Fluctuating Mammogram Charges

In the world of complex healthcare costs and calculating your out-of-pocket expense, getting a mammogram may be the most confusing. It all depends upon whether your mammogram is considered a “screening” procedure or a “diagnostic” procedure.

I’m a physician and this makes no sense to me. Screening procedures are done to make a diagnosis in most cases. You don’t do a colonoscopy just to find out if you need a colonoscopy! But it seems that analogy may not work for mammograms.

Here’s what I’m talking about: Let’s say you’re a woman of 50 years and you get a routine mammogram. The scan shows something suspicious so your doctor tells you to get another mammogram “to be on the safe side.” After you get the second scan you find a bill in your mail for $350 – one you didn’t get for the first mammogram! About now you’re thinking, “There has to be a mistake. If I didn’t have to pay for the first one, why am I getting a bill for the second one?”

Leslie Albrecht, writing for MarketWatch.com says this is a very real scenario happening to many women. She says blame it on the Affordable Care Act.

In 2010, the Affordable Care Act (ObamaCare) was passed by the Democratic-controlled Congress without a single Republican vote. I’ve been fascinated with this historic piece of legislation that is misnamed, like most bills in Congress. (I’ve written two books on the subject.) The ACA certainly did not make healthcare more affordable for most people – in fact, it made it more expensive. The main reason for this increased expense is that the bill forced insurance companies to provide coverage for all sorts of procedures whether you needed this coverage or not. Insurance companies were not allowed to write policies that didn’t provide so-called essential health benefits.

That meant all policies provided coverage for routine screening exams such as mammograms, regardless of whether or not you were a woman! But only for the “screening exams” – not the “diagnostic exams.” That means your diagnostic exam is not covered and thus you get the $350 bill. What’s the difference in the two exams? Molly Guthrie, the vice-president of policy and advocacy at Susan G. Komen, a non-profit that raises awareness and money for breast-cancer research, has answers. She says health insurers can, and do, make patients pay out-of-pocket costs for follow-up “diagnostic” mammograms, even though the machines and procedures are exactly the same.

“When the ACA was passed, it was hammered into everyone’s head that all screening was free of charge,” Guthrie told MarketWatch. “So, it’s really confusing when patients get the screening done that they’re told that they need, and they have to pay up front or they get surprised by a bill after the procedure is done.”

Who gets screening mammograms v. who gets diagnostic mammograms?

Screening mammograms are the ones done typically on women every two years if they’re “average risk” for breast cancer and have no strong family history.
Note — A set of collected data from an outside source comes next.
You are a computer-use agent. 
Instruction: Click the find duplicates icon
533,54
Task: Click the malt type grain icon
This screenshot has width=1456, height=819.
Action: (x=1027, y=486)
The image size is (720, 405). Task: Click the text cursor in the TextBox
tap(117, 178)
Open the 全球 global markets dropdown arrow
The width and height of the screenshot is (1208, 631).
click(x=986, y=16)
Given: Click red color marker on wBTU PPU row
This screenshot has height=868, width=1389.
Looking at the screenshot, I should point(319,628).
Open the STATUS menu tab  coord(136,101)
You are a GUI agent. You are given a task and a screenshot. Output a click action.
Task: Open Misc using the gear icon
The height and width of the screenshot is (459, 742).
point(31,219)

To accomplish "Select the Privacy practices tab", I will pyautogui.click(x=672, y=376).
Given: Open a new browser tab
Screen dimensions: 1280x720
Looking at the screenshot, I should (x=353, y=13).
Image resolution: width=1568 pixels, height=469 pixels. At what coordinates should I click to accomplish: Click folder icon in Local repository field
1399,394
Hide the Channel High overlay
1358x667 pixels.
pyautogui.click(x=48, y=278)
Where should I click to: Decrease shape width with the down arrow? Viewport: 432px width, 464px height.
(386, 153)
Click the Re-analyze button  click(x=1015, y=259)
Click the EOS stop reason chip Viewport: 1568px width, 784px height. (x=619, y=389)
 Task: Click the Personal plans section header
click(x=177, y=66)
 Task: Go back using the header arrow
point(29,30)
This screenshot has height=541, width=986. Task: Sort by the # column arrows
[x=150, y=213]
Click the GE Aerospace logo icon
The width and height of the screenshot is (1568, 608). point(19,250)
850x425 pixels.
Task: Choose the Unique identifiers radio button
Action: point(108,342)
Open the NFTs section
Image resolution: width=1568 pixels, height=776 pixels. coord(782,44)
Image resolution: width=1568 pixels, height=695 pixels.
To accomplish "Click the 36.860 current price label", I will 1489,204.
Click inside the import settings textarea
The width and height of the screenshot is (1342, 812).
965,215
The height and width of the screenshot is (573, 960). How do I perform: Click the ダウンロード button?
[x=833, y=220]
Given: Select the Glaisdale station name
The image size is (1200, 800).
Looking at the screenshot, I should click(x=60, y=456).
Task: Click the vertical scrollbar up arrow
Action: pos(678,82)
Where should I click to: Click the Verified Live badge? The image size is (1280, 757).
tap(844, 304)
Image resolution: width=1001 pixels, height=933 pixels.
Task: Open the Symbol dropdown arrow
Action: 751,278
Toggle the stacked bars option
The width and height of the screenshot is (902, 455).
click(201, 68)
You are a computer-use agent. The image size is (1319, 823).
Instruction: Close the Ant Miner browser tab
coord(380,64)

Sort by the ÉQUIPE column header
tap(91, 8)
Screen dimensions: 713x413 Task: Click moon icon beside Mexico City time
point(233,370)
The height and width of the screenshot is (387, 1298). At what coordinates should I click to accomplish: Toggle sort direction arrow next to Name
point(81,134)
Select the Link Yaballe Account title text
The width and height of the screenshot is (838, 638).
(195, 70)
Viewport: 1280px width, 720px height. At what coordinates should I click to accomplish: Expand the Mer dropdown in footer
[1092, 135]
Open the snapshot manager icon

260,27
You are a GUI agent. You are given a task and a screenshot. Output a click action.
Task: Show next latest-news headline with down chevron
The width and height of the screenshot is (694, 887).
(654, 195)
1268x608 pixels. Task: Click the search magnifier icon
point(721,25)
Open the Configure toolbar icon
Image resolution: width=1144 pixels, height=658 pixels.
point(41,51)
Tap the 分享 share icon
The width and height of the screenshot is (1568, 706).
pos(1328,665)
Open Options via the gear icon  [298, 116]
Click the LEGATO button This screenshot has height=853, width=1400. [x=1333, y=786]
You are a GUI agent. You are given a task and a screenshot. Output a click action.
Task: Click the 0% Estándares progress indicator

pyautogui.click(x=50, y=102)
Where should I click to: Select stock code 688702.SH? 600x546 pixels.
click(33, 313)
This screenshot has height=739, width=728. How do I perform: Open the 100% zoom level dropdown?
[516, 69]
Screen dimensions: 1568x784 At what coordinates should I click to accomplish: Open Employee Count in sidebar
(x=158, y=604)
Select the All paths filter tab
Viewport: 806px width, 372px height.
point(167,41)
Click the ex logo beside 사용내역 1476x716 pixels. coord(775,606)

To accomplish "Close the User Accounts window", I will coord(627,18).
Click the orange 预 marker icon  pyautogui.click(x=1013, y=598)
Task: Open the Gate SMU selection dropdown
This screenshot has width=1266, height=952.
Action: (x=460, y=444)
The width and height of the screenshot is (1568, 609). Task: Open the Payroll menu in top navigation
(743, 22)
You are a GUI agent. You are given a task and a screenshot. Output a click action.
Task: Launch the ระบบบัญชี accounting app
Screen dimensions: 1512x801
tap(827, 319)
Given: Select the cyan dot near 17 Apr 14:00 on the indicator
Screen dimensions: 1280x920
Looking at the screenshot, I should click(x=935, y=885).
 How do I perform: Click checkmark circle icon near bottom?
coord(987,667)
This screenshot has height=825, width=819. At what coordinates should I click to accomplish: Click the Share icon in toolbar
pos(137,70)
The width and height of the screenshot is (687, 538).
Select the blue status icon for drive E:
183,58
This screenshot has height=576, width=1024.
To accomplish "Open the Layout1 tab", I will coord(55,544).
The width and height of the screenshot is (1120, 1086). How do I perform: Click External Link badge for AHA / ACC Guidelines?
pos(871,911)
Women have traditionally started these at age 50, but new draft guidelines suggest it should be age 40. Between 12% and 20% of people who get a screening mammogram are then told they need a follow-up “diagnostic scan,” according to Guthrie.

The “diagnostic scan” can seem like it’s the same procedure, but insurers don’t treat them the same. Billing codes change when the name changes. Diagnostic mammograms are also recommended for a host of other reasons, including for women who have so-called “dense breasts”, which is about half of all women, according to the American Cancer Society. Anyone with a family history of breast cancer, people with certain genetic conditions, and anyone who’s gone through breast-cancer treatment are also told to get diagnostic mammograms.

Some states are addressing this financial conundrum and it’s a rare instance where both red and blue states are on the same page. Texas, New York, Oklahoma, Washington state, Maryland and Tennessee are among those that have passed laws eliminating out-of-pocket costs for diagnostic imaging. However, these laws only apply to people in state-regulated health plans, which are used mostly by smaller employers or state employees. Federal legislation to address the issue was introduced in 2021 with bipartisan support, but didn’t move forward. A Komen spokesperson says it is due to be reintroduced soon.